> [Action item] Note each line of the listing that contains the string "will", and copy it.

━━━━━ Record extracts ━━━━━

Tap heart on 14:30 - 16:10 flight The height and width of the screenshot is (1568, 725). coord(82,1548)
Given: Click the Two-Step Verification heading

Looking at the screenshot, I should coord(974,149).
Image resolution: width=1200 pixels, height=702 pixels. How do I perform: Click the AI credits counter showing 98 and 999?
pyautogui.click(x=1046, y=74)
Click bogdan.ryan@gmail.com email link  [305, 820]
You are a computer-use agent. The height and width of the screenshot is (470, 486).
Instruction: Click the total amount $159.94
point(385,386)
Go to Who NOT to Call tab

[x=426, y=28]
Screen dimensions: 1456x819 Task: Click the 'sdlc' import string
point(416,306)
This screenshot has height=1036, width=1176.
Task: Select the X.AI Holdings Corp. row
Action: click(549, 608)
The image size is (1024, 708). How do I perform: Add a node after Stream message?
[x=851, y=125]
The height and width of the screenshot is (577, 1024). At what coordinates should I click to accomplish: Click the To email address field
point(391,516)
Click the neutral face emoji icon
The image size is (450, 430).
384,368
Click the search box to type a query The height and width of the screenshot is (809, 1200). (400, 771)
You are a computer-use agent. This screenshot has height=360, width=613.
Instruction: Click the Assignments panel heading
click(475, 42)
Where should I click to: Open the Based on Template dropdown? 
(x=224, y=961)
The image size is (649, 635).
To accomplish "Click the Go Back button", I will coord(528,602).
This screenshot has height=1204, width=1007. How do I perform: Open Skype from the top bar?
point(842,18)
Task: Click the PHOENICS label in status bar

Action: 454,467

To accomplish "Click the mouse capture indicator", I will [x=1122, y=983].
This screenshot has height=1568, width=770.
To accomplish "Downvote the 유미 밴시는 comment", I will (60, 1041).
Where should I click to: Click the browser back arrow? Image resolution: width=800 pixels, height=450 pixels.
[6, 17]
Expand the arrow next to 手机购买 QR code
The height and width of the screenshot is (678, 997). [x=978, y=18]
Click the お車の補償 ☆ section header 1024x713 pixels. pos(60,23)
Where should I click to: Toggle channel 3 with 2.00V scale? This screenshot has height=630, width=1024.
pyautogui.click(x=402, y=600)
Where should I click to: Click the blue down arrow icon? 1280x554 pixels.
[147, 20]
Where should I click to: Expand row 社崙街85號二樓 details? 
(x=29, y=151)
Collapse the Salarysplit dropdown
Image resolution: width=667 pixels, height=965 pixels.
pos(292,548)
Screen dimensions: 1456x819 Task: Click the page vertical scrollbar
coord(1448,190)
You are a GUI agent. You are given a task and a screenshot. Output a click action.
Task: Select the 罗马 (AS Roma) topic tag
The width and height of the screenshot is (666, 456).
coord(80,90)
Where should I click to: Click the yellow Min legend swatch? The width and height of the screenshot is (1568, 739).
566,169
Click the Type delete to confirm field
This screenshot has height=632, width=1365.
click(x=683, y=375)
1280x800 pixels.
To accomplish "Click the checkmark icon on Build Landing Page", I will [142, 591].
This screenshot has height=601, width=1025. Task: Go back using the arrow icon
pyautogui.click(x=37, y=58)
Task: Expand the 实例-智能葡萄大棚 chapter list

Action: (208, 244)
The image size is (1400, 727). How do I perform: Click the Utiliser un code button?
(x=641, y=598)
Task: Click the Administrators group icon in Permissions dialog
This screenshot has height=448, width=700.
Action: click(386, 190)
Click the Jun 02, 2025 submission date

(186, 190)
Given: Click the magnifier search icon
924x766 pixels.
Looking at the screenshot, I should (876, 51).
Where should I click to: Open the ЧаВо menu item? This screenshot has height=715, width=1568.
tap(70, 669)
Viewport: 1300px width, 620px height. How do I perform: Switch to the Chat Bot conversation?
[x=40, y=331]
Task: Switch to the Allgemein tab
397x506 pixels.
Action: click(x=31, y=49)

━━━━━

> [Exercise solution]
To accomplish "Click the Go Back button", I will coord(528,602).
To accomplish "Click the mouse capture indicator", I will [x=1122, y=983].
To accomplish "Downvote the 유미 밴시는 comment", I will (60, 1041).
To accomplish "Click the checkmark icon on Build Landing Page", I will [142, 591].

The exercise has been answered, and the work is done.